*Instructions to follow*
Copy every line below that has the word "This" in it.

Saved data entries:

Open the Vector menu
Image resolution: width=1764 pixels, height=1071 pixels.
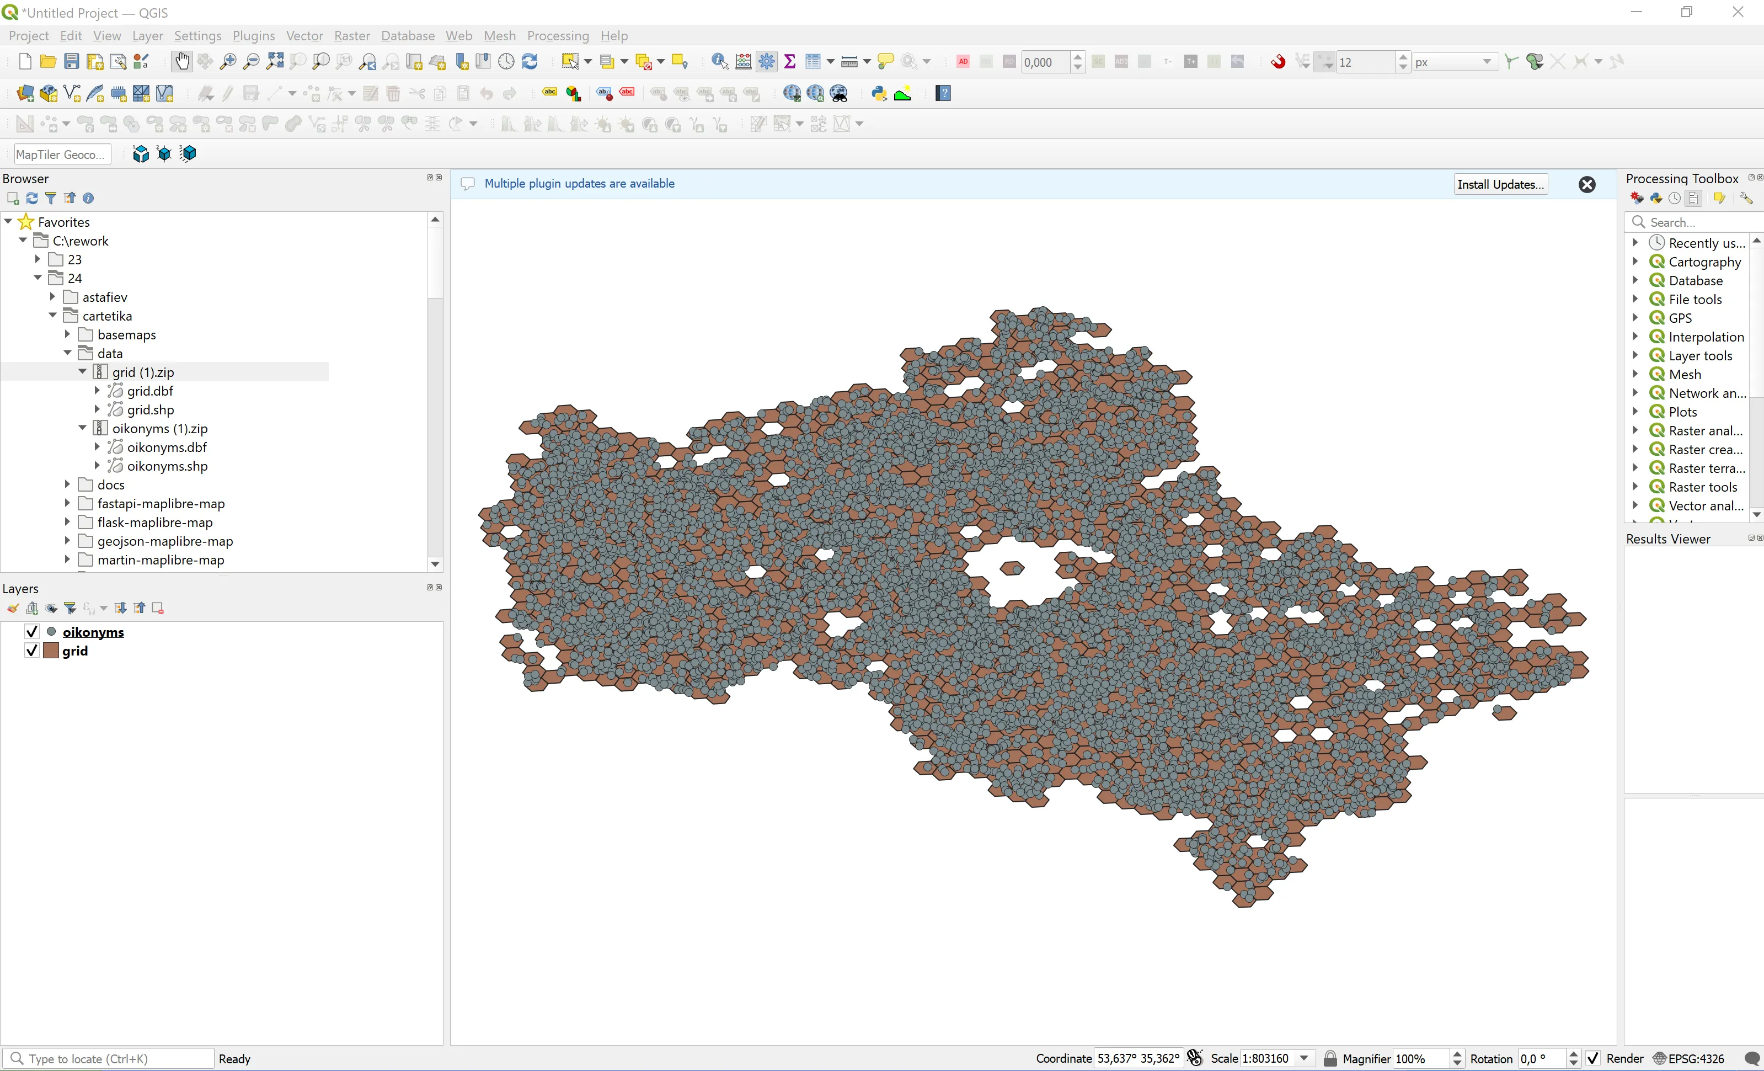pos(304,36)
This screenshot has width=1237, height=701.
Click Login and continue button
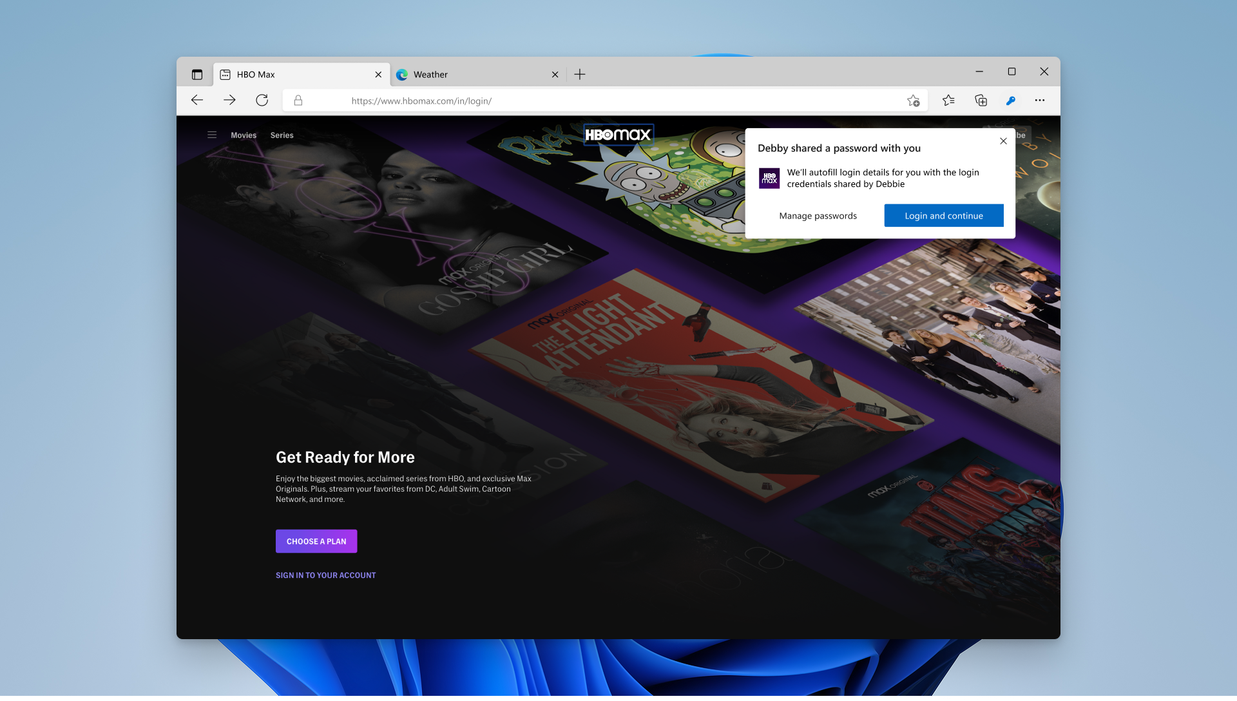(x=943, y=216)
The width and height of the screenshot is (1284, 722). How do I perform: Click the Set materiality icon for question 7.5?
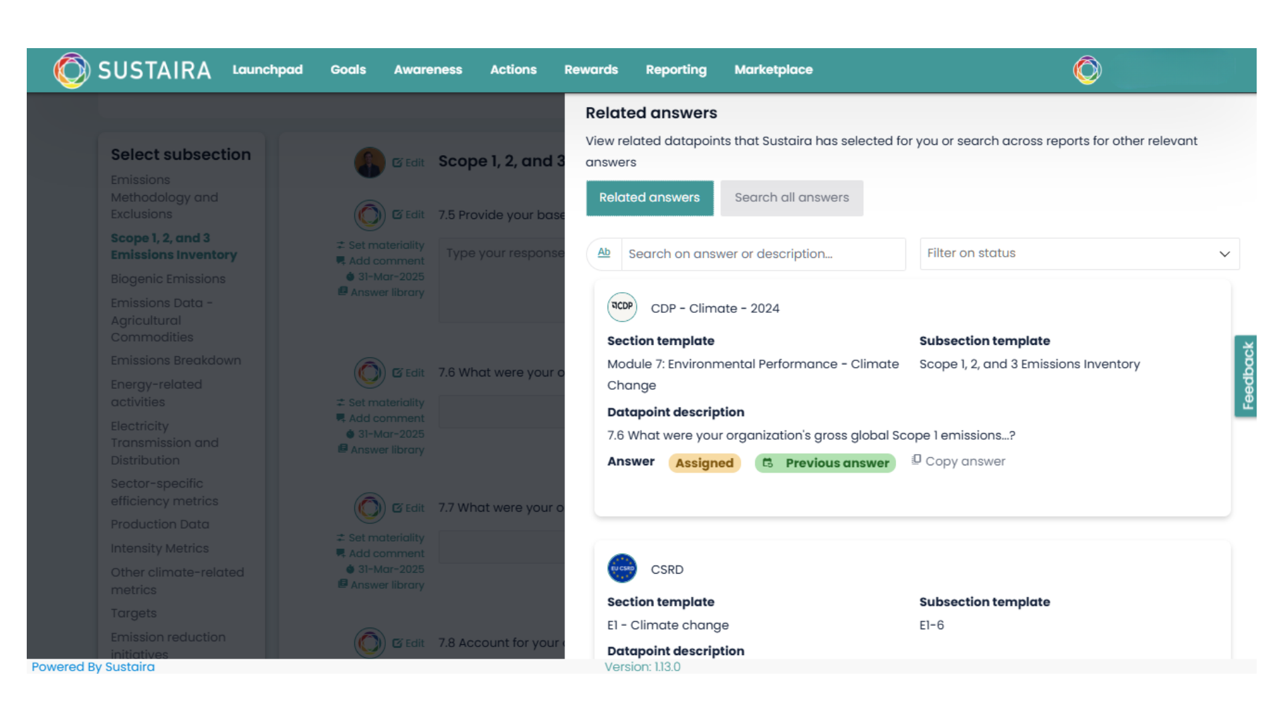[x=343, y=245]
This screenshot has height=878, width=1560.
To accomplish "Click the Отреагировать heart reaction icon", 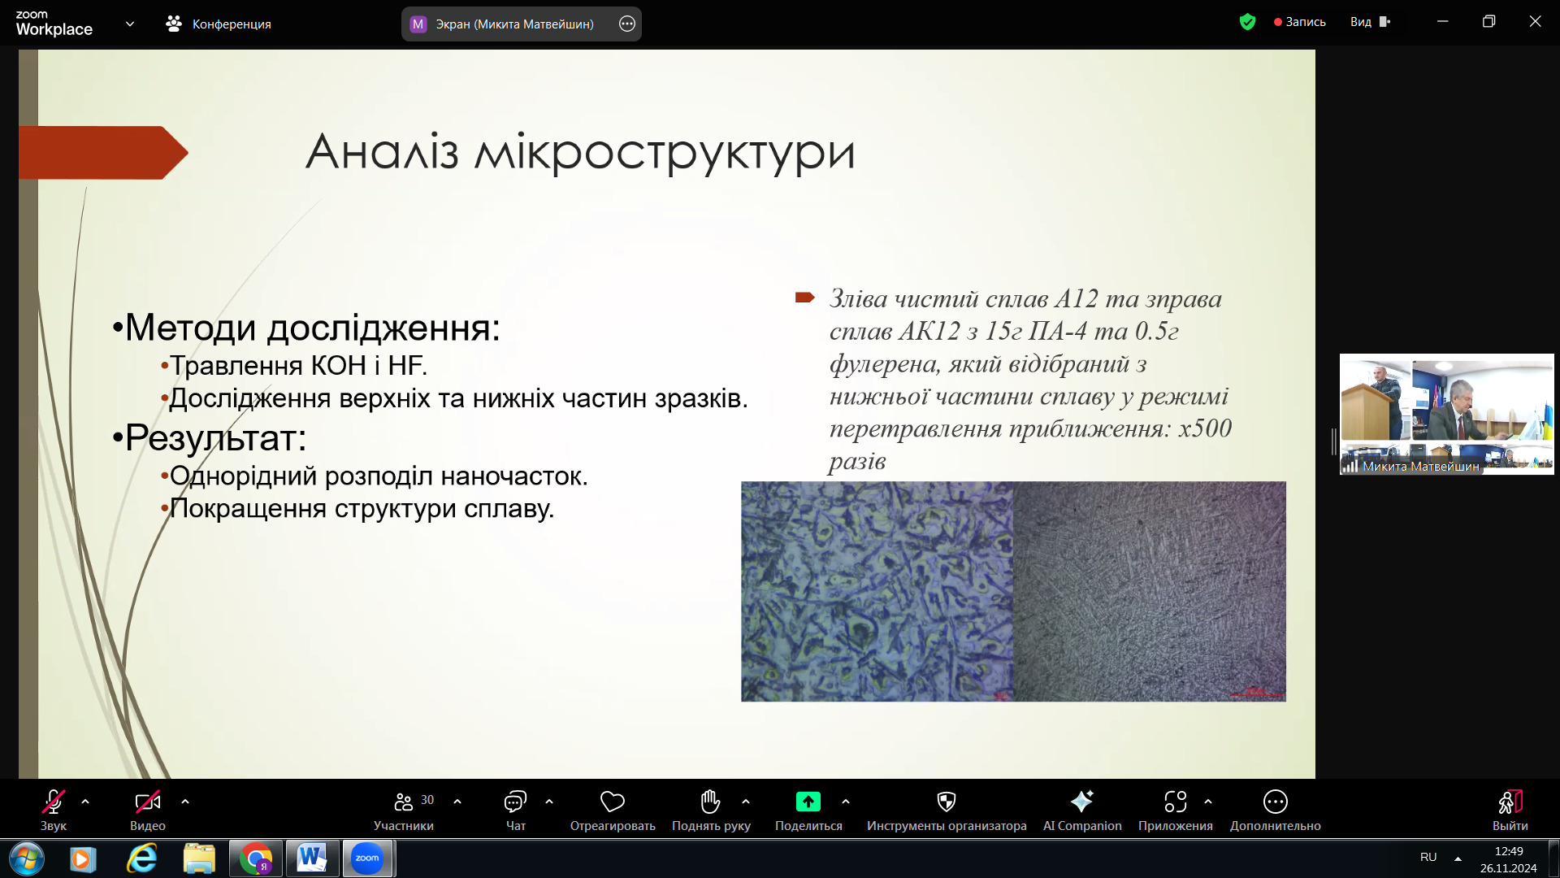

*Written response*
This screenshot has width=1237, height=701.
This screenshot has height=878, width=1560.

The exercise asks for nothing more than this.